*Zadania do wykonania*
(A) Według tekstu o produkcji przemysłowej, o ile procent rok do roku wzrosła w maju produkcja sprzedana polskiego przemysłu, licząc w cenach stałych?
(B) Rozwiń tekst o produkcji przemysłowej, dopisując jego dalszy ciąg po ostatnim zdaniu.

*Tekst do analizy*
"""
Produkcja sprzedana polskiego przemysłu skoczyła w maju o niemal 30 proc. rok do roku, po zwyżce o blisko 45 proc. miesiąc wcześniej. Tak spektakularne wyniki to w dużej mierze konsekwencja załamania produkcji przed rokiem. Ale przemysł już z nawiązką odrobił pandemiczne straty, a mimo to wciąż kwitnie.
Jak podał w poniedziałek GUS, produkcja sprzedana polskiego przemysłu była w maju o 29,8 proc. wyższa (licząc w cenach stałych) niż rok temu. To wynik zbliżony do szacunków większości ekonomistów ankietowanych przez „Parkiet". Przeciętnie oceniali oni, że produkcja w maju wzrosła o 29 proc. rok do roku, po rekordowych 44,8 proc. w kwietniu.
"""
*Dostarczony materiał*
"""
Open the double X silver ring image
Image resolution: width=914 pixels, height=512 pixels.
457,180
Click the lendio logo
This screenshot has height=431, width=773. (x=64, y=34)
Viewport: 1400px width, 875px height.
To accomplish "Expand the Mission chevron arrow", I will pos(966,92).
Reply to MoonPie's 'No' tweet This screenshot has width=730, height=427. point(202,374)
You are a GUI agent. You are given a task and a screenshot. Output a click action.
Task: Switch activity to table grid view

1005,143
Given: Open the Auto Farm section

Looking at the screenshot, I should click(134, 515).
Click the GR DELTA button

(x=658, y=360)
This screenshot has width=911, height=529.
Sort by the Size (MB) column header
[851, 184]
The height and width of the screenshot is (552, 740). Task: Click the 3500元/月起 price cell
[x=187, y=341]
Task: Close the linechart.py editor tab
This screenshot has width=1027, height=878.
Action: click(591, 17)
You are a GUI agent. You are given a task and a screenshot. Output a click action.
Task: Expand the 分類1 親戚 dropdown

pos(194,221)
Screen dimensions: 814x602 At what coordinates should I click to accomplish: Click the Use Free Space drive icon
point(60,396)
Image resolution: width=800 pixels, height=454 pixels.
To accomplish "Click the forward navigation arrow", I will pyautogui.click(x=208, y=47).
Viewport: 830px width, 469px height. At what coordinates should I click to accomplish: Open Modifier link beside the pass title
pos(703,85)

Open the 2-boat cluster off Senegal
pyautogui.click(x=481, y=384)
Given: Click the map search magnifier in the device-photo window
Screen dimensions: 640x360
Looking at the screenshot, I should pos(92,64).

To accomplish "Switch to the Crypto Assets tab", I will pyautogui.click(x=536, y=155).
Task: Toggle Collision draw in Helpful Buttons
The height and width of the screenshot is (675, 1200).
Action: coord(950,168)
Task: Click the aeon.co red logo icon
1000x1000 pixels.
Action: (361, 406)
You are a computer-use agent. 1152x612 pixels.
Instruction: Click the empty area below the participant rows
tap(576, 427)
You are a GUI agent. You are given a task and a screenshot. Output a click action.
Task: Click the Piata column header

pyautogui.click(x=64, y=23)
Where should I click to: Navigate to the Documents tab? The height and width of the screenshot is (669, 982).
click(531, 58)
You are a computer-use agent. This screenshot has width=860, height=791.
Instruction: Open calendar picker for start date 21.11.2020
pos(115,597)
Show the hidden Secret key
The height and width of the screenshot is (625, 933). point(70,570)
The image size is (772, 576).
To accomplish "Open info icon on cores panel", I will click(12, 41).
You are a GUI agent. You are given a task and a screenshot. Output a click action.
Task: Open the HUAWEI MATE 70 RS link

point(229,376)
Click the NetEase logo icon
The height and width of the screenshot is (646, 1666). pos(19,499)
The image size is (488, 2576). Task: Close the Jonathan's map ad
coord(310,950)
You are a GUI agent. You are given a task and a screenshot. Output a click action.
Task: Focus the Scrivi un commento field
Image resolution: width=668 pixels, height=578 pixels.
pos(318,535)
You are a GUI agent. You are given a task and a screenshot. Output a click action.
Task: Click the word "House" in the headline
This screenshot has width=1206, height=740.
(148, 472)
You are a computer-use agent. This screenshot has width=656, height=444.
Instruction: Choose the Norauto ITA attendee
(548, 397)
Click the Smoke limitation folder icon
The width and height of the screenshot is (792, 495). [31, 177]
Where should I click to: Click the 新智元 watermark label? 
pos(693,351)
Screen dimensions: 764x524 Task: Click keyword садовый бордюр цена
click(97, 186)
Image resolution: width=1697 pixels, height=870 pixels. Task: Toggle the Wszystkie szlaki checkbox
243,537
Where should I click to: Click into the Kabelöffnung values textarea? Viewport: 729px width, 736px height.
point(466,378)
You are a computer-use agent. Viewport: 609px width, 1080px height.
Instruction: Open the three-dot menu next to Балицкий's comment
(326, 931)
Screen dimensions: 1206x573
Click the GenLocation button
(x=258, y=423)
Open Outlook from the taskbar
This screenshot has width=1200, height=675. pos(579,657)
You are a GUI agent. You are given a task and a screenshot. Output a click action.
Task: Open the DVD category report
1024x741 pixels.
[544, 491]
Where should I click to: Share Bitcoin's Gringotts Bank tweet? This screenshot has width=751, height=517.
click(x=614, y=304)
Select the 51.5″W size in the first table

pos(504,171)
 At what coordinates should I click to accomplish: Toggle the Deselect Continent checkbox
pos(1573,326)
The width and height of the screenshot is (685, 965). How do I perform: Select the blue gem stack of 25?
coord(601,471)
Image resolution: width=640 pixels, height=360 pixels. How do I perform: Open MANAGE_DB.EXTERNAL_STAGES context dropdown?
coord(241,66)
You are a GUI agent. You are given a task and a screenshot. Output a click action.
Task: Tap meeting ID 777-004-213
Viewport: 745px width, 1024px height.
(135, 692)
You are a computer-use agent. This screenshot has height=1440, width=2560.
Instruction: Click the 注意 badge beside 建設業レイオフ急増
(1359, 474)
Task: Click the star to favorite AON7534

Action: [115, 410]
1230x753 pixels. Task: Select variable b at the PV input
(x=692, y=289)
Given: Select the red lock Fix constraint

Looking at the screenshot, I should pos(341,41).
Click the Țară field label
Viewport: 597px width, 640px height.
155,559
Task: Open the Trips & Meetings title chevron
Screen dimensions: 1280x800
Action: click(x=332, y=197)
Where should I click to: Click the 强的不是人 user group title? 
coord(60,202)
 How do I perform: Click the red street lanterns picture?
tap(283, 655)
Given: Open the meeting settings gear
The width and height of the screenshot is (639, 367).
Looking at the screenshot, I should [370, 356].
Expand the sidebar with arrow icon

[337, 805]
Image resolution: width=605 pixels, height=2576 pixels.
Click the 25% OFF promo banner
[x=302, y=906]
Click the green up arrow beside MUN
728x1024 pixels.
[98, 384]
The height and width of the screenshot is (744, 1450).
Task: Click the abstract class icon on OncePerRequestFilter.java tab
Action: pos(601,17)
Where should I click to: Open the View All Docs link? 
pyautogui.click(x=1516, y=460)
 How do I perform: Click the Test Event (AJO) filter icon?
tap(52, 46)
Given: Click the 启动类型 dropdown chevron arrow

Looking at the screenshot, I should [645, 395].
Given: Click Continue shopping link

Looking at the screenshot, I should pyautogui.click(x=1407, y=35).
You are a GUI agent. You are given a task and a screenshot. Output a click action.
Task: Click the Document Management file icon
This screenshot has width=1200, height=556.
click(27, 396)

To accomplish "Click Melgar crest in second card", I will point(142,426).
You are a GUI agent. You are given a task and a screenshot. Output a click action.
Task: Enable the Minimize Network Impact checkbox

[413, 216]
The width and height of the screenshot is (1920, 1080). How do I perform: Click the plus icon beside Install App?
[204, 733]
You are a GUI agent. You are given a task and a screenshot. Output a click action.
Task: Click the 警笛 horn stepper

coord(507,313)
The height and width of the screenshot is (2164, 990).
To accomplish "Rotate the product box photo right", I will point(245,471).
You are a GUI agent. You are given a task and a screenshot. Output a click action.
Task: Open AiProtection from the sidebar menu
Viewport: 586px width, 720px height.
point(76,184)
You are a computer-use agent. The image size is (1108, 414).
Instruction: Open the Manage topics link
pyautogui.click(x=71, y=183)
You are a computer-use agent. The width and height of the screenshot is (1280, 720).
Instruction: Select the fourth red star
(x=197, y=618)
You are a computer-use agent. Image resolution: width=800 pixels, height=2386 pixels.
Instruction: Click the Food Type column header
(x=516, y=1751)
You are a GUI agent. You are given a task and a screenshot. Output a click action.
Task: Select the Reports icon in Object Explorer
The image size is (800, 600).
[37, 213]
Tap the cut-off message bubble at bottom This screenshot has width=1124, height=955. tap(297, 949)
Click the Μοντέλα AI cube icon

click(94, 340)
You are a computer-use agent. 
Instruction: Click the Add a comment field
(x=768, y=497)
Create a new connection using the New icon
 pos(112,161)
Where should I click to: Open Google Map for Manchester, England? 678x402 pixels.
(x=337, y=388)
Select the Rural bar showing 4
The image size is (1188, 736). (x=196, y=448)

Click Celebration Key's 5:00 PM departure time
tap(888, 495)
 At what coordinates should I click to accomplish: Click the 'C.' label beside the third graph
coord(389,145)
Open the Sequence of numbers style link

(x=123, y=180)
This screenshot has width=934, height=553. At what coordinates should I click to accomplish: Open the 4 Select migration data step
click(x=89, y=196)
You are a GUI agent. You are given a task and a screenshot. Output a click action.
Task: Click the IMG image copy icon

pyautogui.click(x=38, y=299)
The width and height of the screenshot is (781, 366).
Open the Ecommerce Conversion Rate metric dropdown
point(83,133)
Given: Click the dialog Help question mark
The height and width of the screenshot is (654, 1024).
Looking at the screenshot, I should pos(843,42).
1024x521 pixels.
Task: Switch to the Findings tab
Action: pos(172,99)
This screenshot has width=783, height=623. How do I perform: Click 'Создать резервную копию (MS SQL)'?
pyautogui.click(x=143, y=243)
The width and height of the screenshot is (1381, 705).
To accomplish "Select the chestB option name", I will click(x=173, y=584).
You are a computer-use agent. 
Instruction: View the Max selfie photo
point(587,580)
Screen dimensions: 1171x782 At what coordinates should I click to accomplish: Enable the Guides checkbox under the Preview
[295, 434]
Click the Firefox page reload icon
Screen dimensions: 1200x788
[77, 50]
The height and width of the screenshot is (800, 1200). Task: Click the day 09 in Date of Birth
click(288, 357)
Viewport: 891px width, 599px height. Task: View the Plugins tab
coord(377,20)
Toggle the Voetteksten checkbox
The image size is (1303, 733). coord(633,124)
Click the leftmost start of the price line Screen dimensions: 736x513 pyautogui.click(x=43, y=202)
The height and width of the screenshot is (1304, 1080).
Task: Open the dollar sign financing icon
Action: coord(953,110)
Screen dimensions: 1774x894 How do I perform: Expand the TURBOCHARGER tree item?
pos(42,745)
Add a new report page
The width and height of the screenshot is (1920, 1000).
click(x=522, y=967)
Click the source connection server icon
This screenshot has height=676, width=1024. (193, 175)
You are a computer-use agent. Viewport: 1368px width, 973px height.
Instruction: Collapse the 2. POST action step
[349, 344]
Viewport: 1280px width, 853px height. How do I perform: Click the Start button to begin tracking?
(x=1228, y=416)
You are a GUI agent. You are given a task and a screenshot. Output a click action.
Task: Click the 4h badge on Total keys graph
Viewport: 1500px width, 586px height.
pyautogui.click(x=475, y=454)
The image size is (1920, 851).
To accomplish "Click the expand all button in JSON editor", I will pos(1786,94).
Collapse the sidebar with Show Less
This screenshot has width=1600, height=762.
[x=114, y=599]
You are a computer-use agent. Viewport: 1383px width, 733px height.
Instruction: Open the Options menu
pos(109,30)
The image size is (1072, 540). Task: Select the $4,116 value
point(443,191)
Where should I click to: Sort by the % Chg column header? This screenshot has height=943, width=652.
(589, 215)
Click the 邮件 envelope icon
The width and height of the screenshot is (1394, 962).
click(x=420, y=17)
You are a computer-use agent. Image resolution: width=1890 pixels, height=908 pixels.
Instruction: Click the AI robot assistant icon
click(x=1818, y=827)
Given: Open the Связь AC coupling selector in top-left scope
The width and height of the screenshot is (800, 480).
"""
*Wyniki w kolejności*
(A) O 29,8 proc.

(B)
Spektakularne zwyżki produkcji w ostatnich miesiącach to efekt niskiej bazy odniesienia sprzed roku, gdy duża część polskiego przemysłu stanęła w związku z pandemią. Pomijając to statystyczne zaburzenie, ekonomiści nie mają wątpliwości, że polski przemysł jest rozgrzany do czerwoności.
W maju oczyszczona z wpływu czynników sezonowych produkcja sprzedana była o 0,8 proc. większa niż w kwietniu i o ponad 6 proc. większa niż w lutym 2020 r., ostatnim miesiącu przed pandemią. Tym samym, jak zauważyli ekonomiści z mBanku, aktywność w przemyśle jest już na wyższym poziomie niż byłaby, gdyby utrzymywała się stale na ścieżce wzrostu sprzed pandemii.